Ilse: ‘Wij zijn als gemeenten en zorgaanbieders jaarlijks heel veel tijd kwijt om elke keer weer de juiste tarieven vast te stellen. Tijd waarin we dus niet met jongeren bezig zijn. Die financiering is volgens mij een stuk eenvoudiger te regelen als we vaste landelijke tarieven zouden hebben. Standaardisatie zorgt voor minder administratieve lasten voor gemeenten, zorgaanbieders en jeugdzorgprofessionals. Daardoor kunnen we weer meer tijd besteden aan het verlenen van zorg aan de jeugdigen.

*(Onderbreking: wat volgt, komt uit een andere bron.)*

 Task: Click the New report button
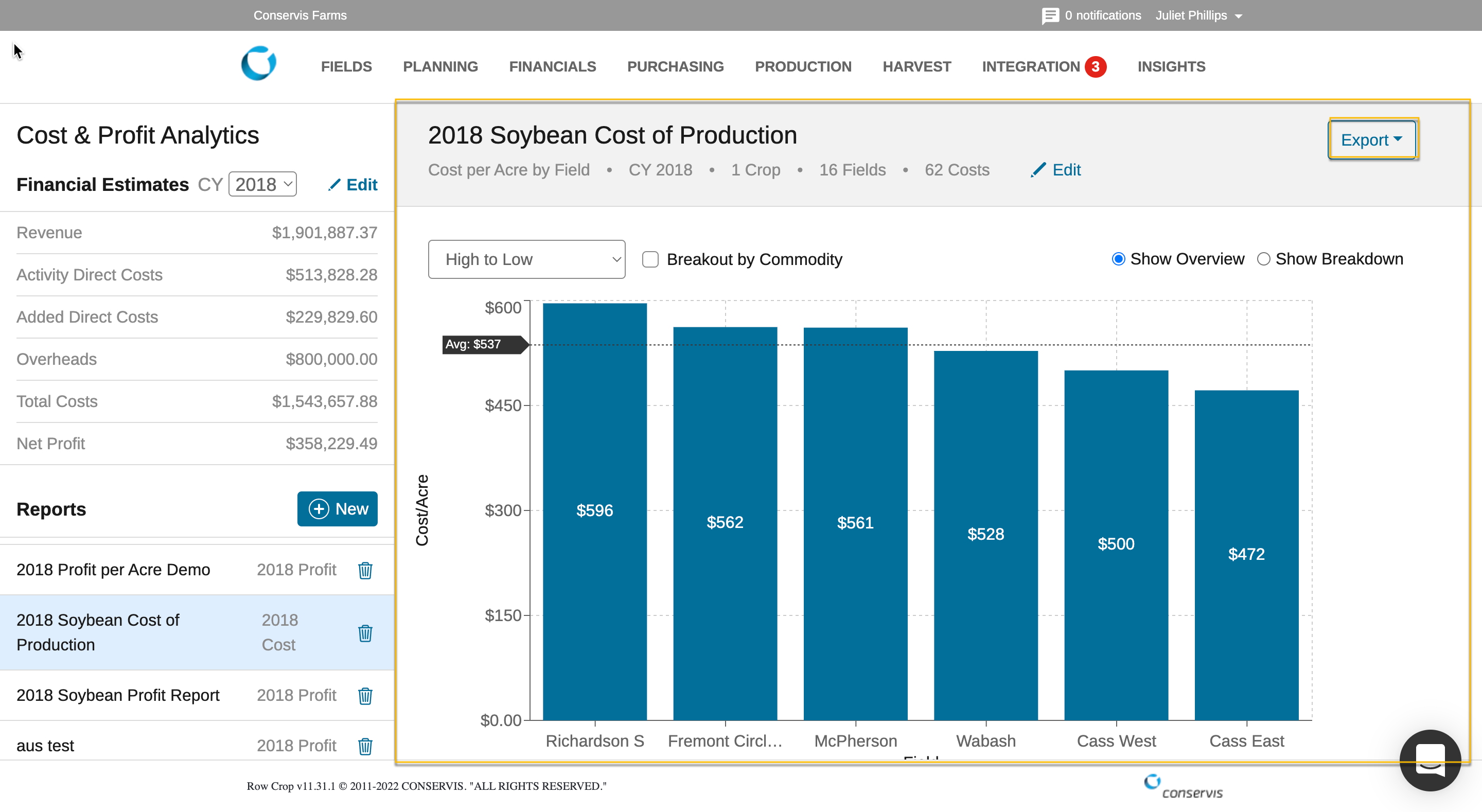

Verschillende aanpak rond IJssel

‘Op dit moment werken we in drie regio’s, die het allemaal heel verschillend aanpakken’, vult orthopedagoog Nienke aan. ‘En in al die verschillende regio’s werken de verschillende gemeenten in die regio’s op hun beurt ook weer op hun eigen manier. En volgens hun eigen geformuleerde begrippen. Dat maakt dat je als zorgverlener je bij elk hulpverleningstraject dat je start moet afvragen: waar woont deze jongere/jeugdige, onder welke regio valt hij/zij/hen? En waar moet ik als zorgprofessional aan voldoen om deze jongere te helpen? Terwijl eigenlijk je eerste vraag zou moeten zijn: hoe kan ik deze jongere zo goed mogelijk helpen, wat heeft deze jongere echt nodig?’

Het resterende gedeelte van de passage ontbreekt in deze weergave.